### Required task 1
According to the Spyboy album article, who plays bass in the trio backing Harris?
### Required task 2
Using the Spyboy album article, explain why the backing band Spyboy was formed.

### Text segment
☆ ☆ ☆ ☆ ☆
Live album by Emmylou Harris
- Released: August 11, 1998
- Genre: Country
- Length: 61:55
- Label: Eminent
- Producer: Buddy Miller, Emmylou Harris

Emmylou Harris chronology
| Wrecking Ball (1995) | Spyboy (1998) | Trio II (1999) |

= Spyboy (album) =

1998 live album by Emmylou Harris

Spyboy is a 1998 live album by Emmylou Harris and her backing band, Spyboy. The band was formed for a tour performing songs from her career-redefining 1995 album Wrecking Ball.

Taking a stripped-down approach, Harris is backed by a trio comprising country singer-songwriter Buddy Miller on guitar and New Orleans musicians Daryl Johnson on bass and Brady Blade on drums. Along with material from Wrecking Ball, such as "Where Will I Be" and "Deeper Well", the album includes songs from earlier in her career, such as "Born to Run" from Cimarron, "I Ain't Living Long Like This" from Quarter Moon in a Ten Cent Town, "Love Hurts", which she first performed with Gram Parsons, and "Boulder to Birmingham," her ode to Parsons from Pieces of the Sky.
☆ ☆ ☆ ☆ ☆
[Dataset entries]

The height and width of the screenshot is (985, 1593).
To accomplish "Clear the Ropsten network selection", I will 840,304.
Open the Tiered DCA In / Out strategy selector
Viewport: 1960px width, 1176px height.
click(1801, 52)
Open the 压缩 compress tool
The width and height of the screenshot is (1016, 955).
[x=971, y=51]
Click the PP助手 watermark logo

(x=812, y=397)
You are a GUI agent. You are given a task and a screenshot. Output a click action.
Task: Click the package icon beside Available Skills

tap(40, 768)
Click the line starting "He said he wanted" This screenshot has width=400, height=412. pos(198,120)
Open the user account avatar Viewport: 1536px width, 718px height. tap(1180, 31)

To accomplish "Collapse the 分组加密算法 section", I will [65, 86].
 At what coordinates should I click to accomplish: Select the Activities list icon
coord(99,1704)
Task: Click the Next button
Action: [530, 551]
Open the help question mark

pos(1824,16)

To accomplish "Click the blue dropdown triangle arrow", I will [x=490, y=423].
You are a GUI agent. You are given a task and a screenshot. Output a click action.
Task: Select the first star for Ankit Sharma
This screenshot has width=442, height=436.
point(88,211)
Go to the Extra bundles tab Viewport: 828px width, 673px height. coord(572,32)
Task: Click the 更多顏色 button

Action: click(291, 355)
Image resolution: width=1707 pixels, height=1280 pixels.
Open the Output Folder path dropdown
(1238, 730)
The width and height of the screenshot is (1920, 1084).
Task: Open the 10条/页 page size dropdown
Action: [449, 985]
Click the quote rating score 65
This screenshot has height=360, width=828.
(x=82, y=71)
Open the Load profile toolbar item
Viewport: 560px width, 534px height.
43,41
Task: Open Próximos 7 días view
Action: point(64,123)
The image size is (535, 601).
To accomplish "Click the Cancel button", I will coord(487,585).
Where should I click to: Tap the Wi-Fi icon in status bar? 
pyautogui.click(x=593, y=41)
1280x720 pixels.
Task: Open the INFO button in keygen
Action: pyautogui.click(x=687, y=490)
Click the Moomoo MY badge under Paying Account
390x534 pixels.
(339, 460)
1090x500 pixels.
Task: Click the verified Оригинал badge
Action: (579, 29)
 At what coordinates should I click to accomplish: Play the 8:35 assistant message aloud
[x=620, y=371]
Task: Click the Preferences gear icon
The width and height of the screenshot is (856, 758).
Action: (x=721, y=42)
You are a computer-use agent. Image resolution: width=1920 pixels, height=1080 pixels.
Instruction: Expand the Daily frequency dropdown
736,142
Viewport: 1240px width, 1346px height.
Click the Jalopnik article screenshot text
☆ ☆ ☆ ☆ ☆
### Worked answer 1
Daryl Johnson, a New Orleans musician.

### Worked answer 2
The band was formed for a tour on which Emmylou Harris performed songs from Wrecking Ball, her career-redefining 1995 album.